**Text extract**
● ● ● ●
Read The Football Fan's Manifesto Online

Authors: Michael Tunison

The Football Fan's Manifesto (16 page)

Indeed, no claim is a closer friend to the hater than that of being overrated. Every fan presumes that his team is, at best, correctly appraised by the general population. The function of the hater is to show the flaws in that perception. The weapons are subtle, but many. For starters, if the hated team is a Wild Card making a run to a championship, surely they lost to some embarrassing squads in the regular season. Why, how good could the team be if they lost to the Bears in Week 16? It’s important to point this out to their fans ad infinitum, even over their fans reasonable objection that the loss only came when they were resting their starters for the playoffs.

If all that fails, there’s always the refuge of insulting the stereotypes of a team’s fan base. Is it the Packers? Then they’re fat, ugly cheesebilly Favretards. The Steelers? Unemployed mouthbreathing rag twirlers. The Patriots?
● ● ● ●
**Source data**
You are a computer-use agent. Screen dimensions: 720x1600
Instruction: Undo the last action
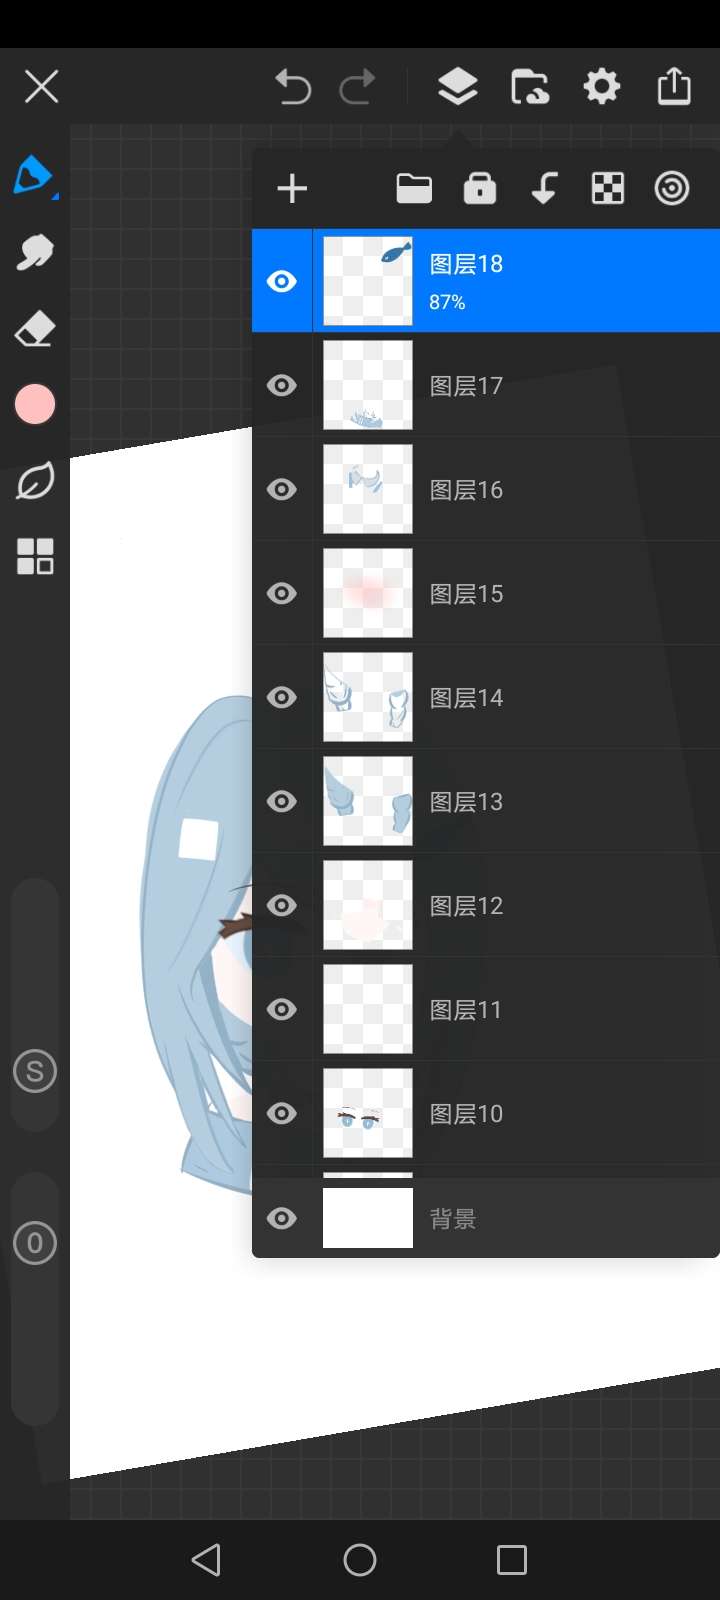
● ● ● ●
**Exercise set**
1. In the football fan's manifesto excerpt, which claim is called a closer friend to the hater than any other?
2. Continue the football fan's manifesto excerpt from the point where it stops.

**Expected answers**
1. The claim that a team is overrated.

2.
Pfft. Boston’s really a baseball town. A racist-ass baseball town. And everybody has AIDS. And their AIDS stink. Don’t forget the Cowboys. You’d have to take a pestle to my frontal lobe to make me as dumb as a Cowboys fan.

The levelheaded fan who doles out respect to a successful team doesn’t exist. No team is unobjectionable in the eyes of a fan of a losing squad. This is the trap that ensnares fans of successful teams. They assume that other teams’ fans will embrace the positive qualities of their team as they make their run at history. Boston fans, in particular, are guilty of this. It’s a fundamental fan fallacy. No one wants to give another team its due. That’s simply the nature of fandom. Expecting any different of rival fans, no matter how sympathetic you may think your own team is, is the height of douchieness. Stow that shit and enjoy your title run. Don’t look for validation from other fan bases. You aren’t gonna get it.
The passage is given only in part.